• **Problem requirements**: Transcribe the bcache patch thread below, starting at "Could you please" and ending at "for bcache [EXPERIMENTAL].".

• **Passage to read**:

Could you please take a look on this? Thanks.

Coly Li


[snipped]
Jens Axboe April 16, 2021, 12:02 p.m. UTC | #2
On 4/13/21 11:46 PM, Coly Li wrote:
> Hi Jens,
> 
> This is the 2nd wave of bcache patches for Linux v5.13. This series are
> patches to use NVDIMM to store bcache journal, which is the first effort
> to support NVDIMM for bcache [EXPERIMENTAL].
> 
> All concerns from Linux v5.12 merge window are fixed, especially the
> data type defined in include/uapi/linux/bcache-nvm.h. And in this
> series, all the lists defined in bcache-nvm.h uapi file are stored and
> accessed directly on NVDIMM as memory objects.
> 
> Intel developers Jianpeng Ma and Qiaowei Ren compose the initial code of
> nvm-pages, the related patches are,
> - bcache: initialize the nvm pages allocator
> - bcache: initialization of the buddy
> - bcache: bch_nvm_alloc_pages() of the buddy
> - bcache: bch_nvm_free_pages() of the buddy
> - bcache: get allocated pages from specific owner
> All the code depends on Linux libnvdimm and dax drivers, the bcache nvm-
> pages allocator can be treated as user of these two drivers.
> 
> The nvm-pages allocator is a buddy-like allocator, which allocates size
> in power-of-2 pages from the NVDIMM namespace. User space tool 'bcache'
> has a new added '-M' option to format a NVDIMM namespace and register it
> via sysfs interface as a bcache meta device. The nvm-pages kernel code
> does a DAX mapping to map the whole namespace into system's memory
> address range, and allocating the pages to requestion like typical buddy
> allocator does. The major difference is nvm-pages allocator maintains
> the pages allocated to each requester by a owner list which stored on
> NVDIMM too. Owner list of different requester is tracked by a pre-
> defined UUID, all the pages tracked in all owner lists are treated as
> allocated busy pages and won't be initialized into buddy system after
> the system reboot.

• **Raw data**:
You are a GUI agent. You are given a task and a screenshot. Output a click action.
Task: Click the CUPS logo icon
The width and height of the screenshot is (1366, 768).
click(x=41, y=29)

• **Exercise result**:
Could you please take a look on this? Thanks.

Coly Li


[snipped]
Jens Axboe April 16, 2021, 12:02 p.m. UTC | #2
On 4/13/21 11:46 PM, Coly Li wrote:
> Hi Jens,
> 
> This is the 2nd wave of bcache patches for Linux v5.13. This series are
> patches to use NVDIMM to store bcache journal, which is the first effort
> to support NVDIMM for bcache [EXPERIMENTAL].